**What is needed:**
Extract the stretch of lines that starts at the line with "You are a computer-use" and ends at the last line of the data below. Give it exactly, without pictures.

[Records from a dataset]
*** Begin section ***

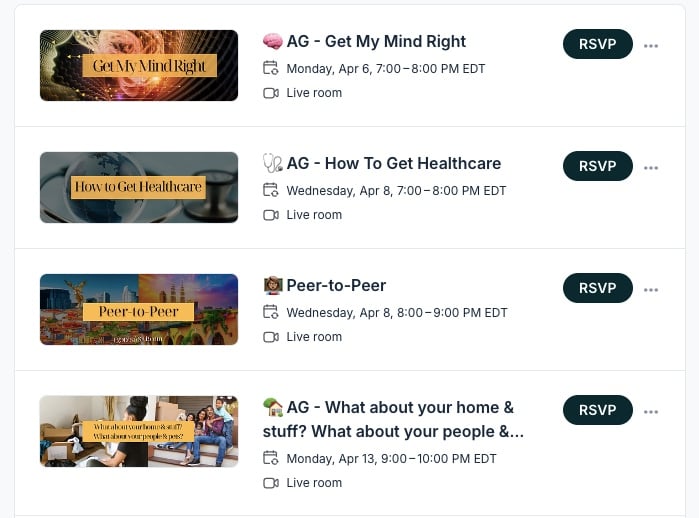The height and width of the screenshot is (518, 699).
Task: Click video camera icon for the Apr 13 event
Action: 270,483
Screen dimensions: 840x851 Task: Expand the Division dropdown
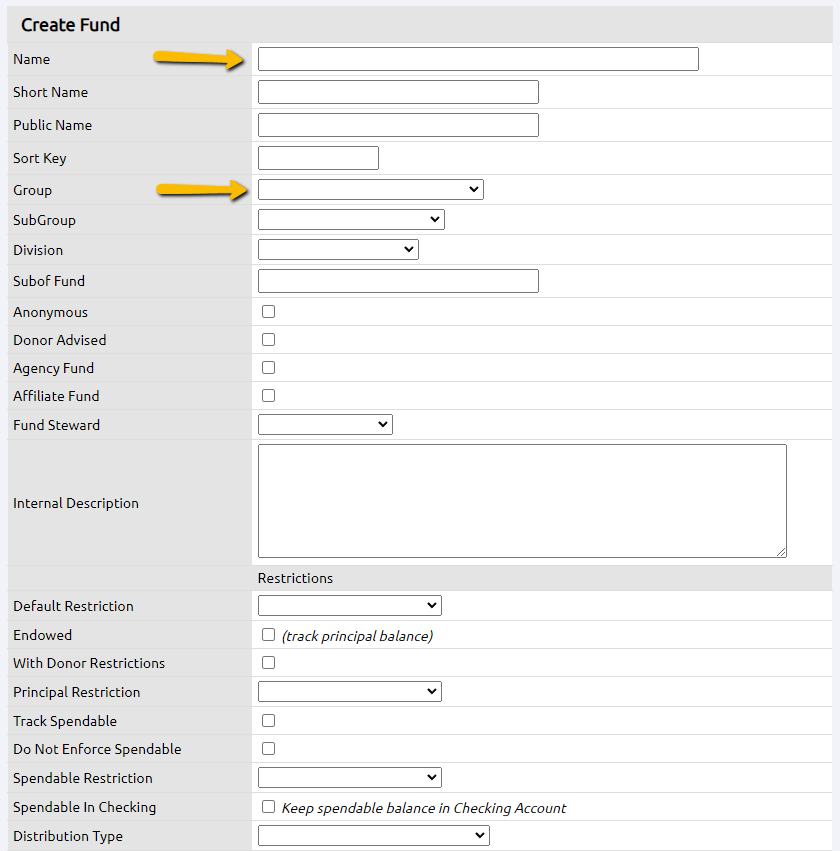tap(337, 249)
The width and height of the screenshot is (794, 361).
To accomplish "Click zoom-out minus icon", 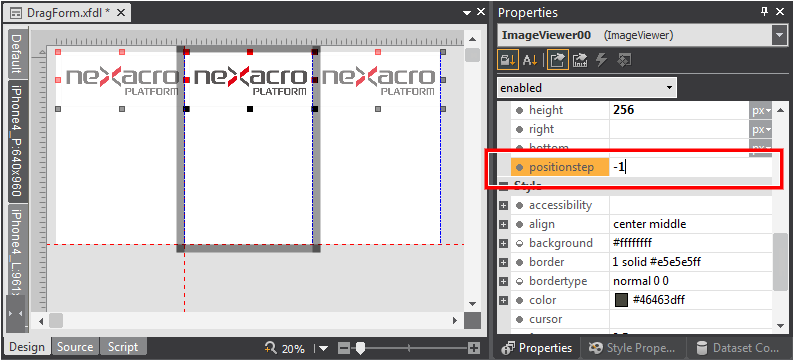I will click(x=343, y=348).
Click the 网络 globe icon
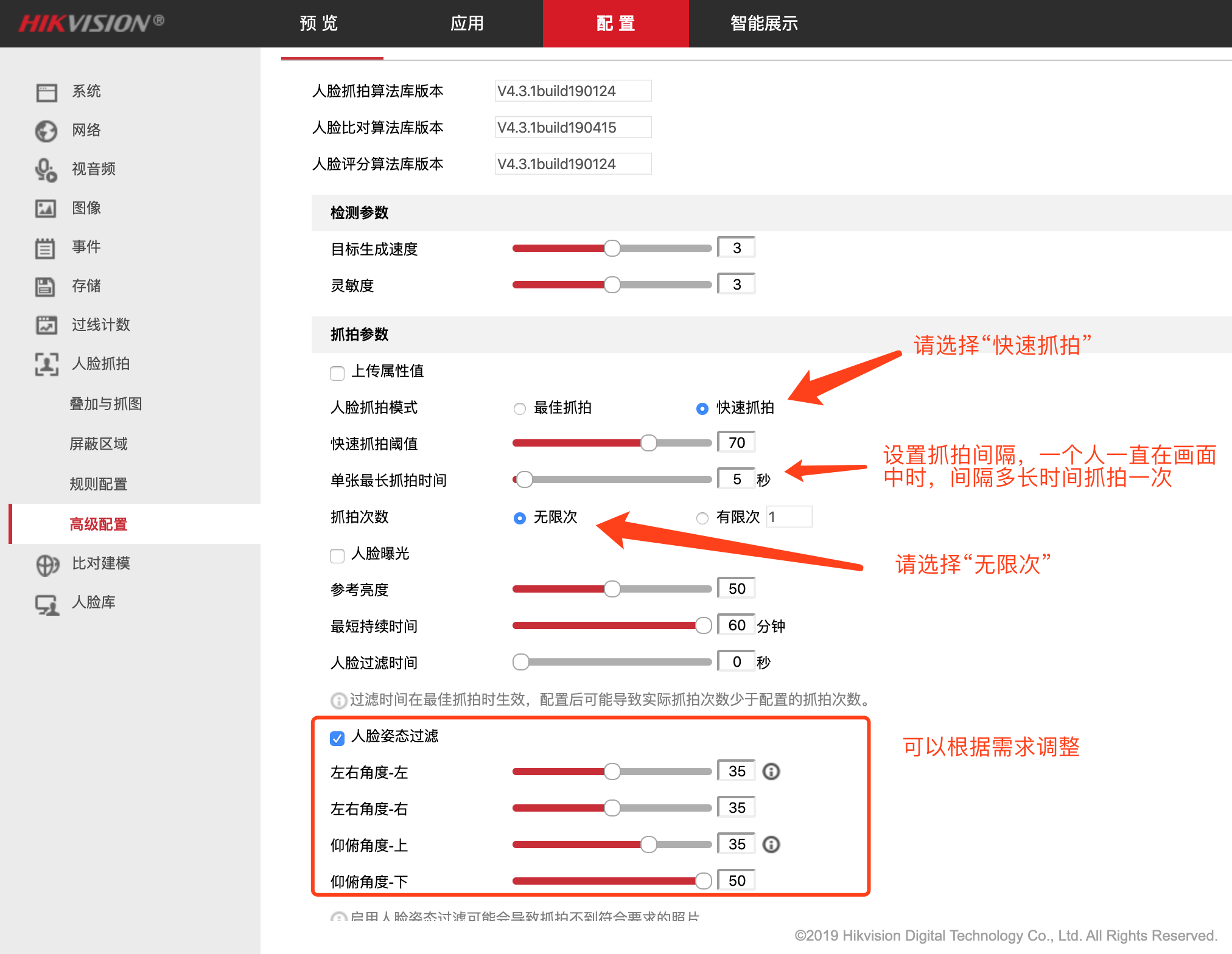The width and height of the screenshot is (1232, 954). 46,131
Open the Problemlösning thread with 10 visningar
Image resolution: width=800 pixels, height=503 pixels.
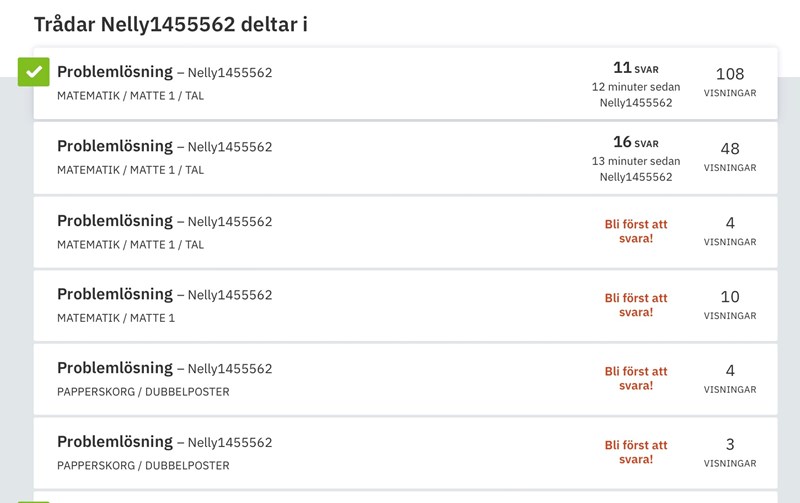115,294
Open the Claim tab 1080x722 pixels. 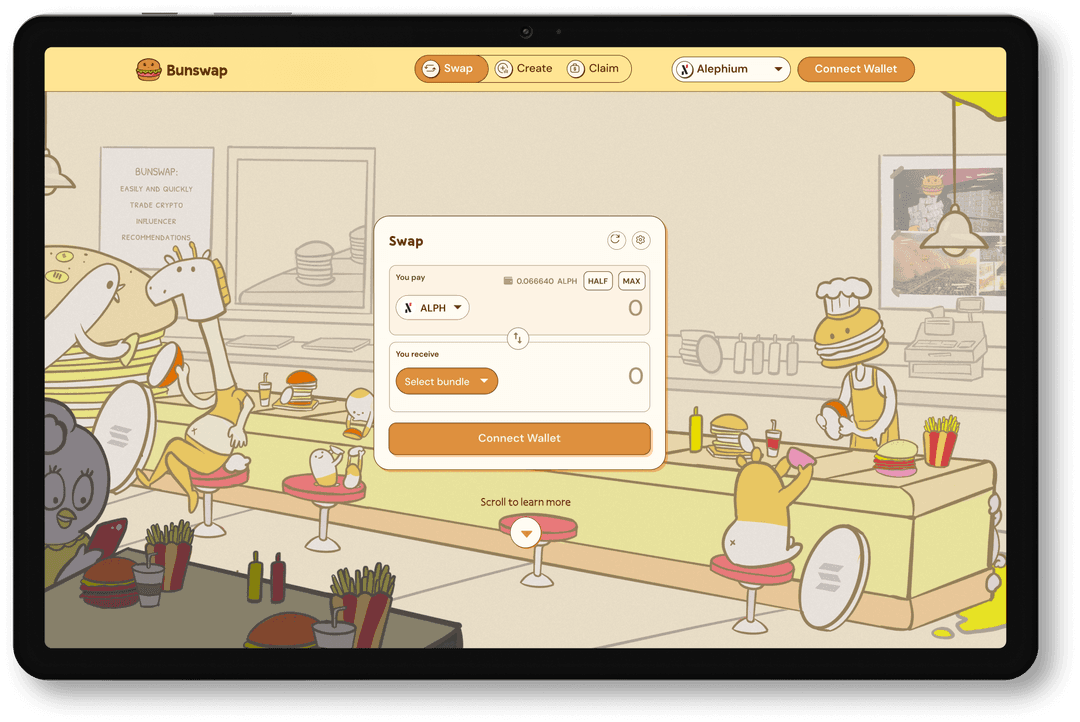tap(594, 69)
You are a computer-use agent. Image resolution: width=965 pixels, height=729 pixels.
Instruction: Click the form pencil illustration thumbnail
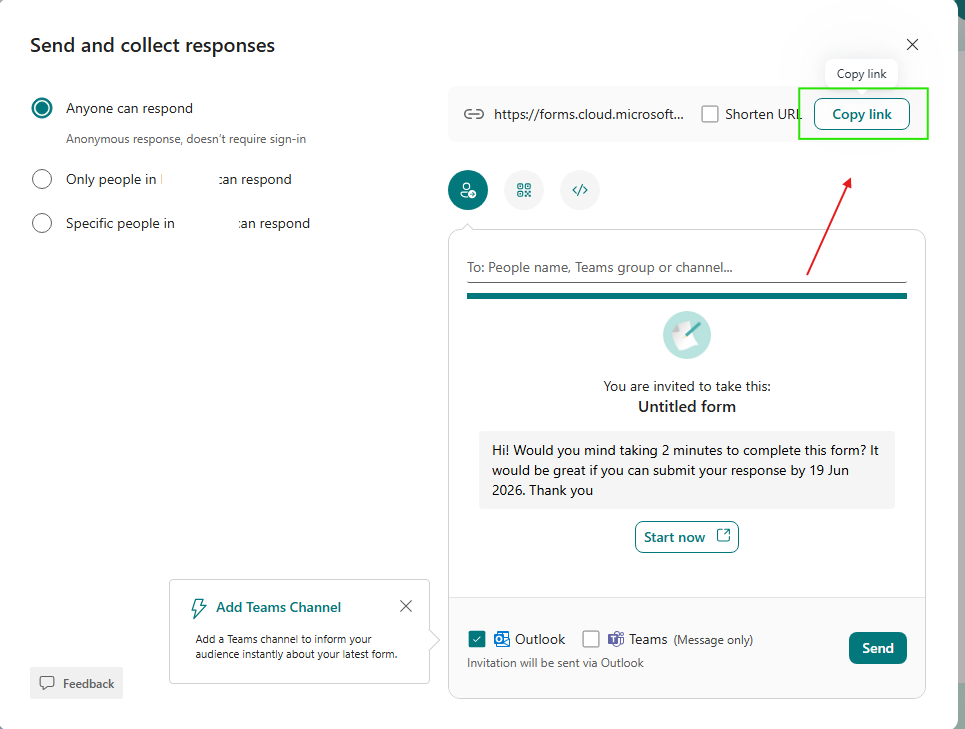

*** End section ***

**Task solution:**
You are a computer-use agent. Image resolution: width=965 pixels, height=729 pixels.
Instruction: Click the form pencil illustration thumbnail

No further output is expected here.